Acta Psychiatr Scand. 2006 Jan;113(1):36-43. doi: 10.1111/j.1600-0447.2005.00654.x.
To study the relationship of minor depression to first onset of major depressive disorder (MDD) among 1634 individuals over a 15-year follow-up using the Baltimore Epidemiologic Catchment Area cohort.
Logistic regression analyses were conducted with minor depression alone and also adjusting for anxiety, sociodemographic, and medical variables, with MDD as the outcome variable. Also, among those with minor depression, depressive symptom categories were studied with both logistic regression and population attributable risk (PAR) to determine if they predicted MDD.
Individuals with a history of minor depression had an odds ratio of more than 5 of having a first lifetime episode of MDD (adjusted OR: 5.37, 95% CI: 2.87, 10.06). Suicidal ideation, appetite/weight issues, and sleep difficulty had the highest PARs.

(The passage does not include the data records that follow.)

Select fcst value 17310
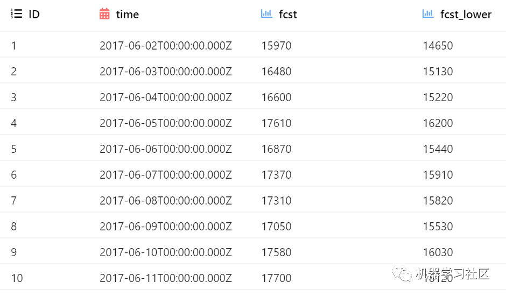The image size is (506, 296). click(276, 201)
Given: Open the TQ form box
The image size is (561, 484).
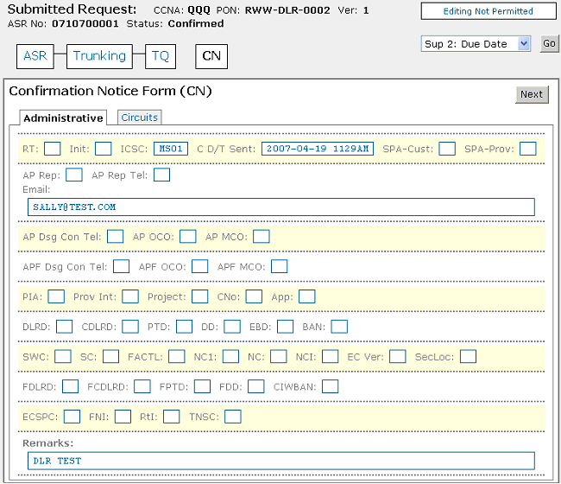Looking at the screenshot, I should [161, 56].
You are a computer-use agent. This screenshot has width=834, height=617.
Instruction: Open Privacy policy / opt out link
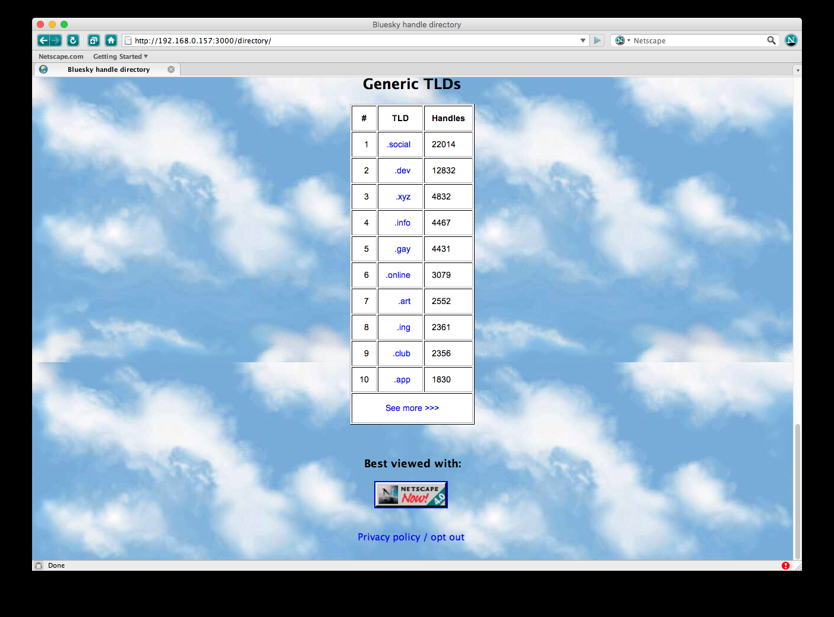(x=410, y=537)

Minor depression strongly predicts MDD. Clinical and public health interventions for individuals with minor depression can potentially impact the pathway leading to MDD.
利用巴尔的摩流行病学集水区队列,对1634名个体进行为期15年的随访,研究轻度抑郁与重度抑郁症(MDD)首次发作之间的关系。
以MDD为结局变量,对单纯轻度抑郁以及同时调整焦虑、社会人口学和医学变量进行逻辑回归分析。此外,在患有轻度抑郁的人群中,采用逻辑回归和人群归因风险(PAR)研究抑郁症状类别,以确定它们是否能预测MDD。
有轻度抑郁病史的个体首次发生MDD终生发作的比值比超过5(调整后的OR:5.37,95%CI:2.87,10.06)。自杀意念、食欲/体重问题和睡眠困难的PAR最高。
轻度抑郁强烈预测MDD。针对轻度抑郁个体的临床和公共卫生干预可能会影响导致MDD的途径。